6. On ne peut dire dans quelle mesure exactement l'interrogatoire (ou les interrogatoires) par les Juifs, sont historiques, mais ils consistent tous en questions religieuses qui ont des harmoniques politiques, cherchant à sonder la position révolutionnaire ou non de Jésus.
- Jn 18,19 : la question de Hanne insinue peut-être que Jésus est subversif.
- Mc 14,58 et Mt 26,61 : détruire le temple eût été un acte révolutionnaire. Que la question ait été ou non posée lors de l'interrogatoire, c'est un fait que Jésus avait parlé dans ce sens.
- les 3 synoptiques : le grand prêtre demande à Jésus s'il est le Messie (= le roi davidique, le libérateur).
Là encore, souvent les auteurs chrétiens supposent que les autorités juives comprenaient que Jésus parlait au figuré de la destruction du temple et prônait un messianisme non politique ; mais cela est assez improbable, car, d'après les données du Nouveau Testament, même les disciples de Jésus ont mis bien du temps à comprendre les paroles de Jésus dans un sens figuré.
Donc en livrant aux Romains Jésus comme le prétendu "roi des Juifs", les autorités juives, ou au moins certains de ces hommes, ont pu penser sincèrement que Jésus et son mouvement étaient politiquement dangereux.
les motivations de Pilate1.Les sources non chrétiennes (juives et romaines) ne sont pas tendres pour lui.
2.Il y avait collusion entre Caïphe et les Romains. En effet Caïphe a tenu la charge de 18 à 37 : le plus long pontificat depuis l'accession d'Hérode le Grand jusqu'à la chute de Jérusalem (environ 100 ans), et dix de ces années avec Ponce Pilate comme procurateur.
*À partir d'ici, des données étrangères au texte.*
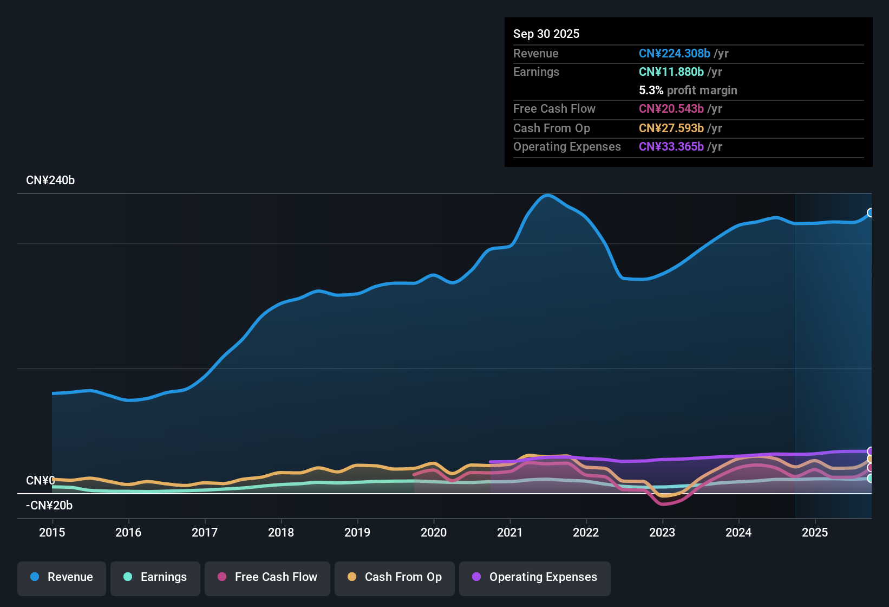The height and width of the screenshot is (607, 889).
Task: Select the 2023 year label on the axis
Action: click(x=663, y=533)
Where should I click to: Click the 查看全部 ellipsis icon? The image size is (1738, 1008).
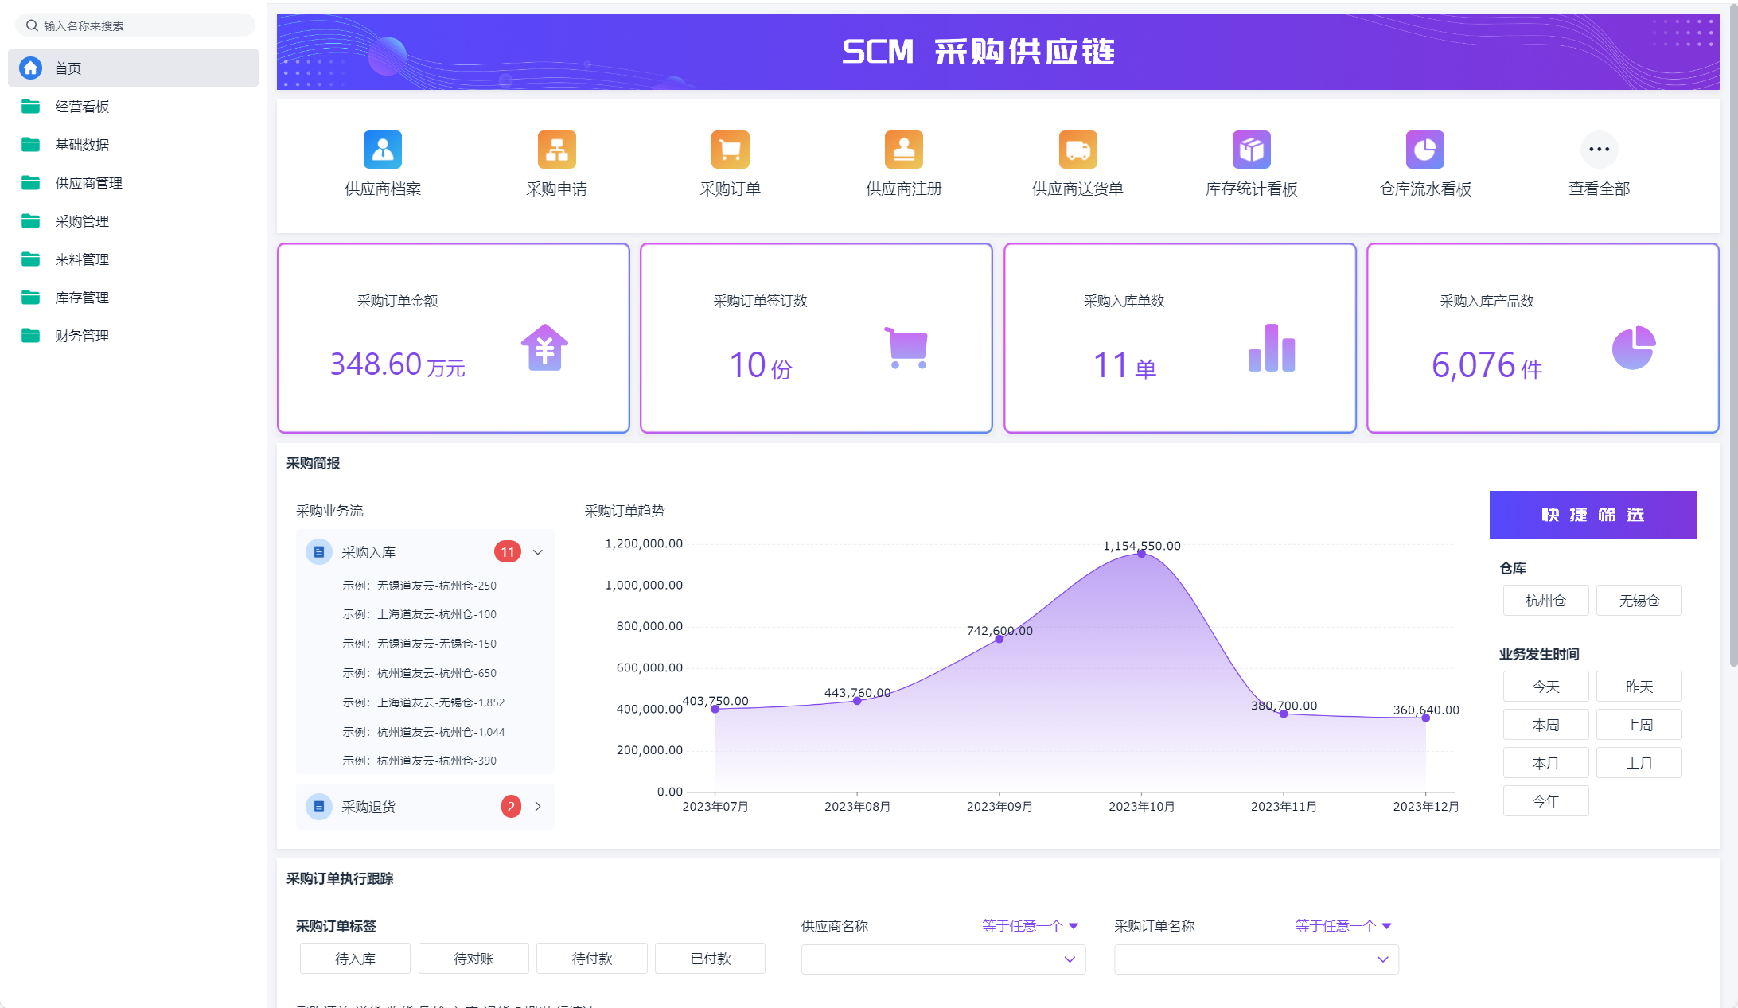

Ce qui suppose qu'ils ont su … travailler ensemble ! D'ailleurs, dès que Pilate a été révoqué, Caïphe a été déposé également
3.La durée du mandat de Pilate a été marquée par des flambées de nationalisme juif ; Pilate avait donc toutes raisons d'être sensible aux prétentions d'un "roi des Juifs".
4.Selon Josèphe (Ant.Jud. XVII, X,8) la Judée foisonnait de guerilleros (lèstai). N'importe qui pouvait se proclamer roi à la tête d'une bande de rebelles, et amener des représailles sur toute la nation.
5.Jésus était galiléen, et Pilate avait eu des troubles avec les Galiléens (Lc 13,1).
6.Les prophéties apocalyptiques de Jésus contenaient des références à des guerres imminentes.
7.Parmi les disciples il y avait un zélote (=révolutionnaire), Lc 6,15.
8.L'entrée de Jésus à Jérusalem avant la Pâque avait fait sensation ; beaucoup de gens l'avaient acclamé roi.
9. À l'approche de la Pâque, Jésus était une source possible de troubles dans la cité surpeuplée, qui avait connu récemment une insurrection et où les prisons étaient remplies de lèstai (bandits, guerilleros, Mc 15,7; Lc 23,19).
10.Certains partisans de Jésus portaient des armes en cas de troubles (Lc 22,38; Mt 26,51; Jn 18,10).
Même si ces détails n'ont pas tous la même valeur historique, quelques-uns suffiraient à expliquer pourquoi Pilate ne voulait pas prendre de risques, et pourquoi il pouvait faire pression sur les Juifs pour arrêter Jésus avant la fête.
Cela ne signifie pas que Pilate avait l'intention de crucifier Jésus ; il voulait seulement avoir des informations sur les intentions et les prétentions de Jésus, afin de l'écarter de la route durant une période explosive ("internement préventif").